In Q’s Legacy, Hanff tells the story of what fostered her love of English literature, and it is a memoir whose voice and charms have stayed with me.  She is just so damned sure of herself.  This is one to read after 84, Charing Cross because in addition to giving the back story to her exchange of letters with Frank Doel, she takes up the story of the afterlife of that book.  (It was made into a play and a movie.)

Nick Hornby’s first and other collections of book reviews also play with the culture gap between England and America.  He is unapologetically English with his prose style, but he explains things for his readers in America, with great comedic effect.  These are the collected “Stuff I’ve Been Reading” columns from The Believer, but they work really well collected in book form.  Inside jokes mature from one month to the next, and it is always fun to see if/when the books that appear in his “Books Bought” column will turn up in his “Books Read” column.  There is often no overlap between the two, which is comforting, really.  I am a crazy woman in a bookstore, and it’s nice to know that I am not alone.  (My friend Marcelle gave me a button that reads “I’m not to be trusted in a bookstore with a credit card.”) 

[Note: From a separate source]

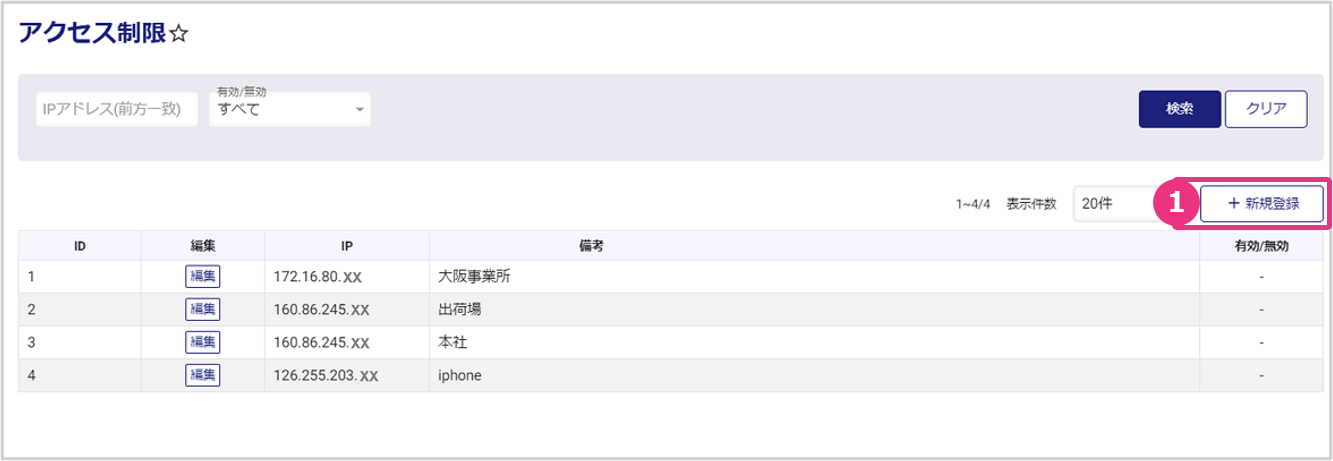Click the 備考 column header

Susan Hill’s Howards End is on the Landing gave me the idea of trying to put a stop to my book buying at the beginning of this year.  That’s what she did: she spent a year with the books she already owned, and this is a memoir of her student and writing life through the rereading of the books on her shelves.  Again, it is her wonderfully assured voice that stays with me.  This is a woman with firm opinions, and it is so refreshing to read opinions that come from a writer’s character and not out of a need to shock or make tweet traffic.

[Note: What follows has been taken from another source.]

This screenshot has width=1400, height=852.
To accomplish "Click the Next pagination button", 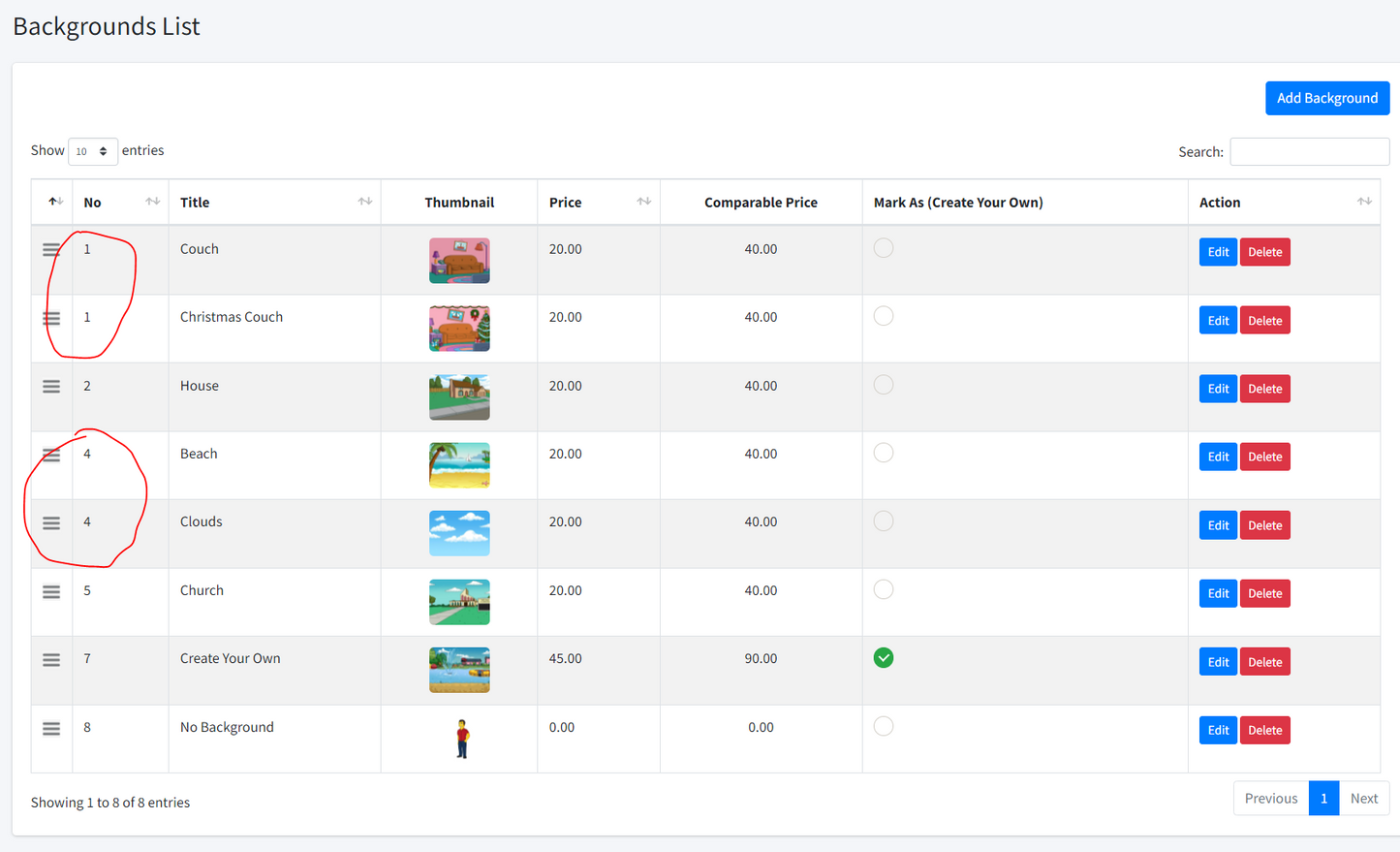I will 1363,799.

Lewis Buzbee’s The Yellow-Lighted Bookshop must go on to a top ten list, to represent a book about bookstores.  Part cultural history, part memoir, this is a lovely book to curl up with.  He has such a sensible outlook on the whole business of book selling, and it was relaxing to read a book that took the long view and was not all doom and gloom about the current state of books and print. 

 

Laura Miller’s The Magician’s Book is one of the most well-written books I read all year.  I loved every minute of reading this book, and I simply marveled at Miller’s prose.  This is a book about her changing relationship to C. S. Lewis’s Narnia books, but it is also a biography of Lewis and literary criticism about the books themselves.  Miller moves deftly between these narrative modes, and her autobiography is shot through with the clean, crisp prose of research.  I recommend it highly for any book lover.

Fellow New-Yorker David Denby’s Great Books was also one of my favourite reads of the year.  I picked up his book for my stint of reading books about the great books, and I found so much more than I expected.  Again, it was how he incorporated autobiography into his discussion of the great books programme at Columbia University that made the book exceptional.  His chapter on King Lear blew my socks off with its poignant reading of Shakespeare through his mother’s demanding personality.

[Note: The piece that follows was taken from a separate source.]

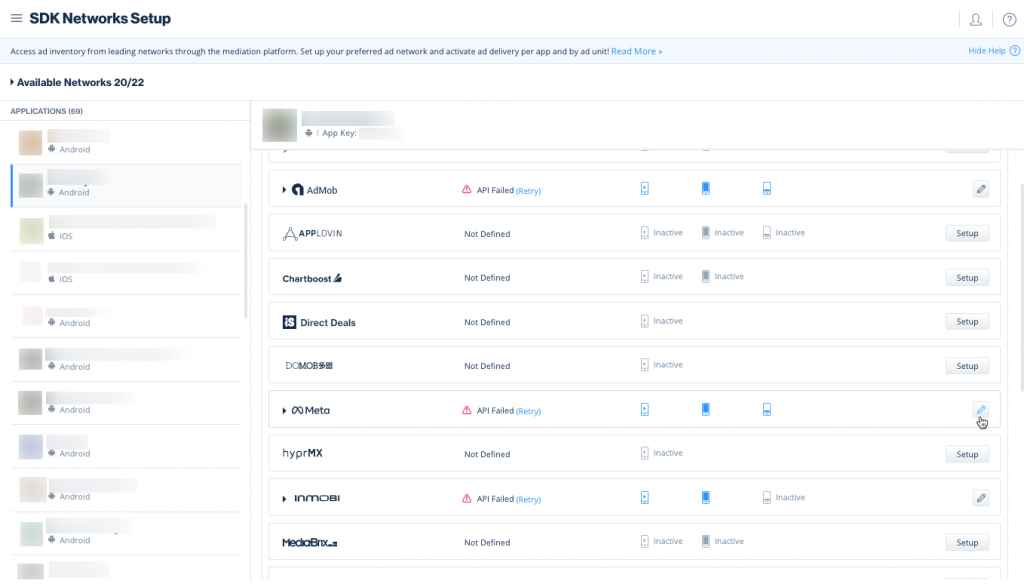Toggle InMobi's inactive banner ad unit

One of my great joys as a mother is reading to my kids, and I have discovered a wonderful world of books about children’s books in my quest to find the next great book to read with them.  Anita Silvey’s 100 Best Books for Children ranks among my favourites because, like Laura Miller, you sense that the words on the page represent just a fraction of the encyclopedic knowledge that the authors possess about their subjects.  Silvey caters to the keener in me, and she provides all kinds of wonderful anecdotes about the authors’ lives and publishing careers along with brief synopses of the books.  Her vast store of knowledge is now also available in daily instalments online.

Ahhh.  That felt great!  Bibliophilia, autobiography, memoir, anglophilia, women with strong opinions.  What’s not to love?  I hope some of them have piqued your interest.